We really don't have a lot of 2.0 issues left. A few new ones are coming to light now...which is good. The sooner the better. :)BTW, I've just published Grant 03 and FedAuthz 03, with a bunch of strictly editorial cleanup.Current status:
- #303: JSON usage and OIDC for client authentnication: These security considerations have been removed from the drafts, and it doesn't seem they'd be missed. Unless anyone yells, we'll close this issue for May 12.
- #304: Do we need the invalid_request issue? It would only be for FedAuthz (the protection API). I've taken it out for now. Request messages have their own custom errors for specific things that could go wrong. Basically, yell if you see a need to add it (or any other more-specific errors) back, or we'll close this with no action by May 12.
- #306: Best to keep downscoping undefined when refreshing? I've now included a rationale in the refreshing language in Grant. Given the current state of Grant and FedAuthz, let's plan to close this without action by May 12 unless someone has a problem.
- #307: Lower-priority, but nice to think about since there are already a bunch of profiles and extensions: Should we create a "pseudo-IANA-registry" for profiles and extensions?
- #308: Really kind of low-priority: Should we flatten the innards of need_info to remove the error_details layer? If no one pays attention to this before May 12, let's close without action.
- #310: NEW and important, highlighted by Mike: Our requirement to have the client pre-register for scopes is likely at least somewhat problematic. See the issue for why. (Domenico, this would potentially affect your Venn...)

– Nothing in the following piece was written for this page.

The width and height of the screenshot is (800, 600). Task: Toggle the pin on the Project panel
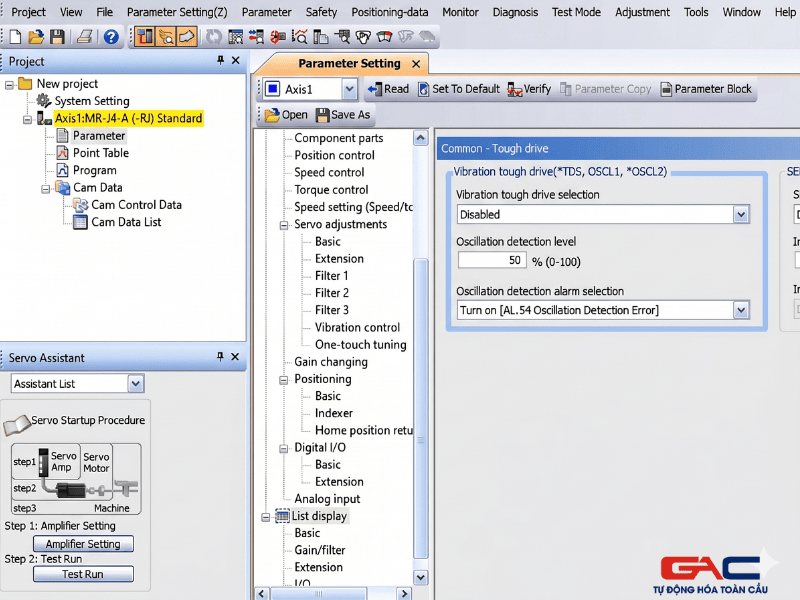221,61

- #311: NEW and would be nice to look at: We go on and on about how the PAT is susceptible to implicit grant threats, but this seems like just a generic OAuth threat (especially with our refactoring now), and everyone is familiar with it. Remove?
Please review, and in particular please weigh in on 310, 311, and any other new issues that get submitted between now and our May 12 meeting. Thank you!